Siri's Identity

Reimagining Inclusive AI

by Will Penman, Princeton University

Abstract

This webtext is guided by a single question: What identities do we make available to people through the artificial intelligence (AI) agents we create? This question speaks to issues of representation, interaction, and identity in an emerging technological context. To answer it, a corpus of about 25 popular YouTube videos created by underrepresented people about Apple's voice assistant Siri are brought together together for the first time. Each video in this corpus either reimagines Siri to be more like the creator (to be black, Mexican, gay, lesbian, Muslim, Jewish, or Mormon), and/or critiques Siri for not understanding certain people's accents and for subtly taking on dominant identities.

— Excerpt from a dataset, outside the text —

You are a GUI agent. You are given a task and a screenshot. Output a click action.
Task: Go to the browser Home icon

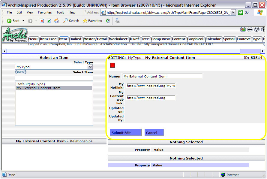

After an introductory video, I analyze the corpus videos in the form of two videos, each a little less than 20 minutes long, in order to adequately draw in the YouTubers' literal voices regarding AI and identity. In Part 1, "Reimagining Inclusive AI," my focus is on what would be involved for Siri to take on a different identity, especially since Siri isn't traditionally embodied. The YouTube corpus imagines Siri adopting culturally specific knowledge, values, ways of interacting, and commercial activity. These help reconceptualize how AI development could proceed more inclusively. In Part 2, "Critiquing Identity Erasure," my analysis turns to how the YouTube corpus critiques today's Siri. This part finds that these YouTubers largely critique today's real Siri as implicitly occupying dominant identity categories (straight, white, nonreligious, and unaccented), because the current Siri hides its power, cultivates possessiveness, and is misguided in portraying its actions as neutral. These point to opportunities for critics to advocate "revising" Siri's self-presentation. A conclusion video wraps up these themes and points to practical implications.

Overall, the project hopes to surface critiques and possibilities that, because they've been presented humorously on YouTube, might otherwise go undetected. At a larger level, this effort seeks to bring diverse representation and equity to our AI imaginary itself.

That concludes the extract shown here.